It’s fair to say we’re all wishing we could transport ourselves forward in time. 2020 hasn’t exactly been kind to the events industry; in what was set to be a standout year for many, we’ve instead been forced to grind to a halt in a way that’s never been seen before.
Yet, perhaps we have fast-forwarded in some respects. Whatever pace the reliance on technology for day-to-day working and meeting was increasing at pre-pandemic, no-one could have foreseen just how quickly the circumstances would lead us to become 100% virtual in our workday. The rise of Zoom and other meeting platforms has allowed for a certain level of continued connection and served to highlight just how many in-person requirements could have been avoided – or at least held online.
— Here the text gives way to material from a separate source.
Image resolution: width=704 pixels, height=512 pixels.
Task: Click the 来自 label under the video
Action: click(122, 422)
How, then, will events look in the post-Covid era now we’ve become so accustomed to instantaneous attendance?
The millennial workforce rising through the ranks already prefer an online element to meeting; after all, this is the generation who grew up alongside the development of social media. Planners too have seen the inclusivity and cost-saving benefits of the virtual event. Yet there is still the need to meet the underlying human need for face-to-face connection, particularly for those not as confident in navigating technology.
Events will therefore need to find a way to accommodate both the virtual and the in-person attendee – and do it well. ‘Hybrid’ events of this nature already exist, but now we’ve all experienced nothing but online attendance for a number of months, delegates are going to be a whole lot more aware of what will and won’t make for a good event.
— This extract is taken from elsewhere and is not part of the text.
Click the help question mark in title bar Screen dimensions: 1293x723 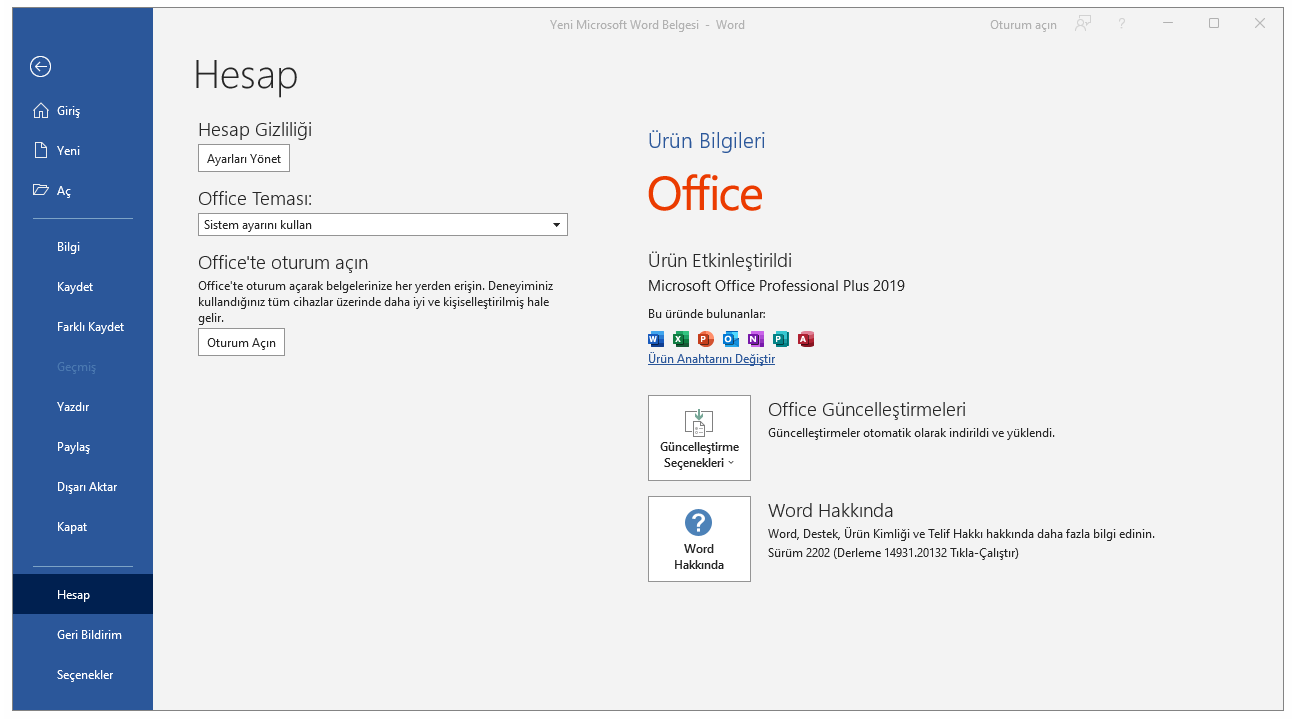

A successful hybrid event starts with the host venue for the ‘live’ element. Think super-slick tech, dedicated streaming equipment and enough space to allow attending delegates to form connections in between the content element.
Next is the host presenter – or better yet, presenters. If one person is assigned to lead the real-time session, another can be the facilitator for virtual guests, ensuring they’re included, their interactions are heard, and they are kept entertained during any breaks in the session with extra content or dedicated discussion time.
Thorough preparation of background information such as video or presentations is essential, as well as rehearsal from speakers and presenters to ensure no awkward pauses or fumbling which risks diverting viewers’ attention. Fighting against the distractions of WFH life is not to be taken lightly!
Finally, sticking to the schedule will be essential for those who plan to dip in and out of sessions virtually. Attention spans are all the shorter when you’re safely behind your screen.
If events can meet these criteria and strike the balance between attractive content and opportunity for guest connection, they’re onto a winner. And perhaps some positive change can come out of all this disruption, after all.